| Problem to work on |
Update the rows below by changing every "Viewport" to "Browser window", leaving everything else unchanged.

(Dataset records)
◆ ◆ ◆ ◆ ◆

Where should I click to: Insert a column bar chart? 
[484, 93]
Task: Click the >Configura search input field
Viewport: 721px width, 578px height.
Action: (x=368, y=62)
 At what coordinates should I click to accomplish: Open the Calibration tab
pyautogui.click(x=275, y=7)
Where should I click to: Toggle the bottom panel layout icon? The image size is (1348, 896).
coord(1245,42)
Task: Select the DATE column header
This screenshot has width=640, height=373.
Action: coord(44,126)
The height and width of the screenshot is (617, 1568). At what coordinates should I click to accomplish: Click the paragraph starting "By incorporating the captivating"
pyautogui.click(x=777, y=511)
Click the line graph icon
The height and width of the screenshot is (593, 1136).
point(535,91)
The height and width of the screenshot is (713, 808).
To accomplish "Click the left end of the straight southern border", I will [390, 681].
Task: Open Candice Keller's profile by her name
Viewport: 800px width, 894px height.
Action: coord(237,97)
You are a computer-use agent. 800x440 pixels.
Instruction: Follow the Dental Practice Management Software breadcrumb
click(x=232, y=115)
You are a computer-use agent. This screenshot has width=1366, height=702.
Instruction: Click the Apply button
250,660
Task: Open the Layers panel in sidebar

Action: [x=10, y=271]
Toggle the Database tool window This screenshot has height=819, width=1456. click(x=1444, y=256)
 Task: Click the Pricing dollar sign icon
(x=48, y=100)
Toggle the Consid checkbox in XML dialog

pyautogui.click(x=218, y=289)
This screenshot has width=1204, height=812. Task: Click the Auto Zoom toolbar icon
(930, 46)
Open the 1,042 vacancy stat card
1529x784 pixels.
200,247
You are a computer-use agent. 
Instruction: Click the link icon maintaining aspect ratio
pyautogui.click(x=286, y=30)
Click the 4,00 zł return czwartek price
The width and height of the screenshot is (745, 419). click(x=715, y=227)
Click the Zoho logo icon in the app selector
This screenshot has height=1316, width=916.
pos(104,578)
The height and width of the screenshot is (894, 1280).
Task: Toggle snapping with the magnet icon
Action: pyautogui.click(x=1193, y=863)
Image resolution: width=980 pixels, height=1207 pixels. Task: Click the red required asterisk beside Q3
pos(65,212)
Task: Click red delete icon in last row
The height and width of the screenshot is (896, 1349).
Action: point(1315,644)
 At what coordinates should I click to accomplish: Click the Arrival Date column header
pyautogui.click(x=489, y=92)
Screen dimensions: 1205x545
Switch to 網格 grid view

◆ ◆ ◆ ◆ ◆

| Reply |
Where should I click to: Insert a column bar chart? 
[484, 93]
Task: Click the >Configura search input field
Browser window: 721px width, 578px height.
Action: (x=368, y=62)
 At what coordinates should I click to accomplish: Open the Calibration tab
pyautogui.click(x=275, y=7)
Where should I click to: Toggle the bottom panel layout icon? The image size is (1348, 896).
coord(1245,42)
Task: Select the DATE column header
This screenshot has width=640, height=373.
Action: coord(44,126)
The height and width of the screenshot is (617, 1568). At what coordinates should I click to accomplish: Click the paragraph starting "By incorporating the captivating"
pyautogui.click(x=777, y=511)
Click the line graph icon
The height and width of the screenshot is (593, 1136).
point(535,91)
The height and width of the screenshot is (713, 808).
To accomplish "Click the left end of the straight southern border", I will [390, 681].
Task: Open Candice Keller's profile by her name
Browser window: 800px width, 894px height.
Action: coord(237,97)
You are a computer-use agent. 800x440 pixels.
Instruction: Follow the Dental Practice Management Software breadcrumb
click(x=232, y=115)
You are a computer-use agent. This screenshot has width=1366, height=702.
Instruction: Click the Apply button
250,660
Task: Open the Layers panel in sidebar

Action: [x=10, y=271]
Toggle the Database tool window This screenshot has height=819, width=1456. click(x=1444, y=256)
 Task: Click the Pricing dollar sign icon
(x=48, y=100)
Toggle the Consid checkbox in XML dialog

pyautogui.click(x=218, y=289)
This screenshot has width=1204, height=812. Task: Click the Auto Zoom toolbar icon
(930, 46)
Open the 1,042 vacancy stat card
1529x784 pixels.
200,247
You are a computer-use agent. 
Instruction: Click the link icon maintaining aspect ratio
pyautogui.click(x=286, y=30)
Click the 4,00 zł return czwartek price
The width and height of the screenshot is (745, 419). click(x=715, y=227)
Click the Zoho logo icon in the app selector
This screenshot has height=1316, width=916.
pos(104,578)
The height and width of the screenshot is (894, 1280).
Task: Toggle snapping with the magnet icon
Action: pyautogui.click(x=1193, y=863)
Image resolution: width=980 pixels, height=1207 pixels. Task: Click the red required asterisk beside Q3
pos(65,212)
Task: Click red delete icon in last row
The height and width of the screenshot is (896, 1349).
Action: point(1315,644)
 At what coordinates should I click to accomplish: Click the Arrival Date column header
pyautogui.click(x=489, y=92)
Screen dimensions: 1205x545
Switch to 網格 grid view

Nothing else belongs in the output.